At this point, the weight of this burden has all but silenced me. Even in prayer, all I seem to be able to get out of my mouth is, HELP! Those of you who know me well, know that asking a human for help is nearly impossible for me, and accepting help offered is almost as impossible. I kind of feel like a spoiled child. I don't want to reach out for help, I want God to miraculously intervene and make every problem go away. I'm not sure exactly where I got the idea that this is how things work, or the idea that I need to maintain some kind of Rockwell white picket fence image at all costs. I want it all to be perfect, and when it isn't, I want it to at least look perfect.

I can share spiritual burdens and struggles fairly easily, but the burden of a mother, that one I tend to prefer carrying all by myself. The thought of sharing it or letting it go is completely terrifying to me. I can't see how anyone else could serve this child and this purpose with the same kind of reckless abandon that I will. He's MY baby, and that makes his struggles my struggles. That makes his problems my problems. That makes his life and all that goes into it my responsibility. That means I have to carry it all because sharing even a little part means letting go of too much.

"Cast all your care upon him; for he cares for you." - 1 Peter 5:7

So, if I were talking to myself as a friend, being completely honest and candid, I would probably share something like the above verse and tell my overburdened self to share it with God, because Jackson is ultimately HIS baby. Jackson's struggles are His struggles. Jackson's problems are His problems. Jackson's life and all that goes into it is His responsibility. That I belong to Him in the same way, and He will serve me and this child with more reckless abandon than I could ever imagine. He already has.

So, in an attempt to listen to the part of my brain that is still working, I want to share part of this burden. I'm going to type out the prayer on my heart right now, and hope that if you're reading this post and feeling the weight of a similar burden, that you can pray along with me.

"So, Man of Sorrow, acquainted with grief, I need Your help and the prayers of Your people.

I, once again, need reminding that I'm not alone.
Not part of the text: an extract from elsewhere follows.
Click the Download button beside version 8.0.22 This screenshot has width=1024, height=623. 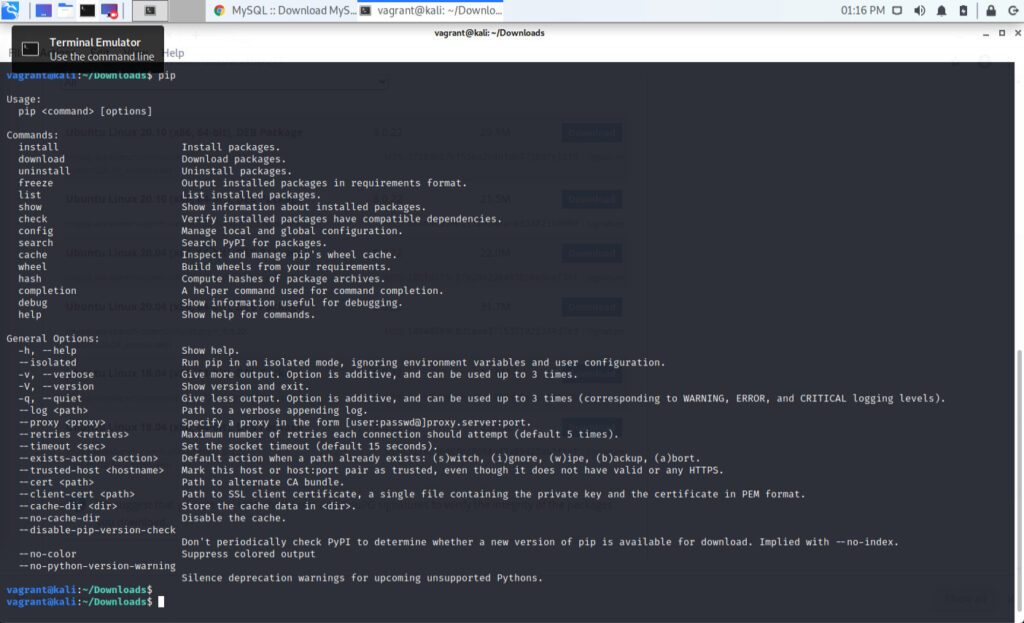pyautogui.click(x=590, y=131)
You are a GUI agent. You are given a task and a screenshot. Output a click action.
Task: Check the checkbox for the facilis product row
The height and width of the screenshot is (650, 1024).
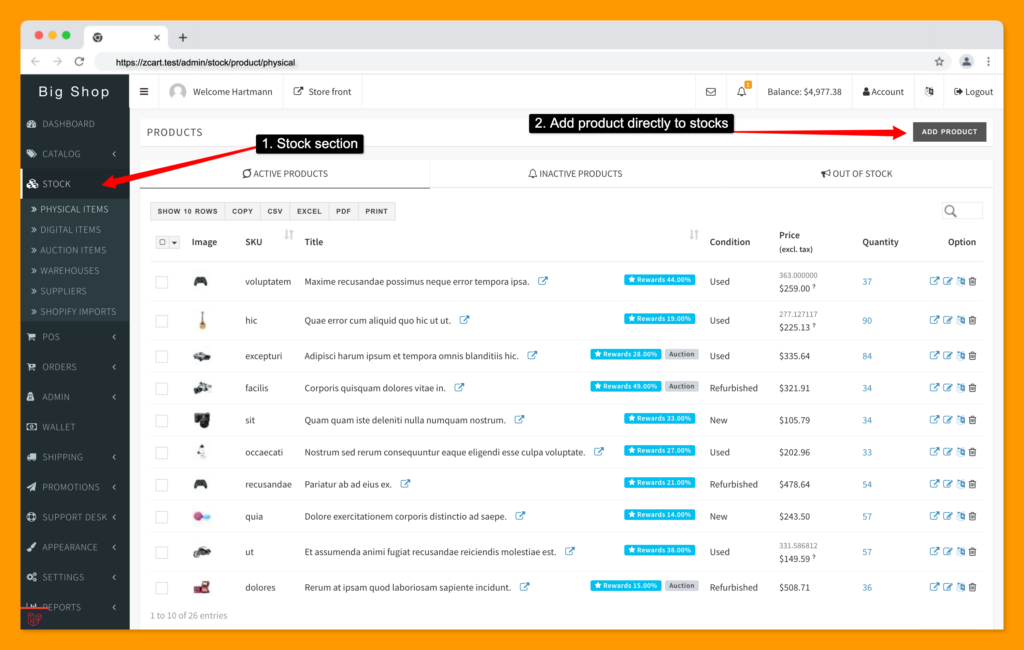coord(160,387)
That some transparency could be applied in this area of my life to my gain and to the benefit of others around me struggling with carrying a burden too big for them.

I need to remember that no one has the perfect family. The image I remember idolizing on the cover of the Saturday Evening Post is a painting, and frankly, no one could possibly carry the turkey on that cover much less the burden of maintaining that image.

I have problems. My children have problems. That doesn't make me a bad mother, it just makes me human.

I can't walk this path alone. I need You and those you have placed beside me. I need them, and they need me. Our burdens may be different, but they were all meant to be shared.

I need to remember that You are ultimately the only one capable of carrying my burdens. That laying them down at Your feet is the only hope I have of ever standing straight and tall as Your child.

I need you. Jackson needs you. Please give us the answers we need, and lead us through this maze of life to the destination You have prepared for us.

Help me to rest in your love and provision and allow you to carry me and my burdens.

I ask all this in the name of my Savior, Jesus Christ..... Amen."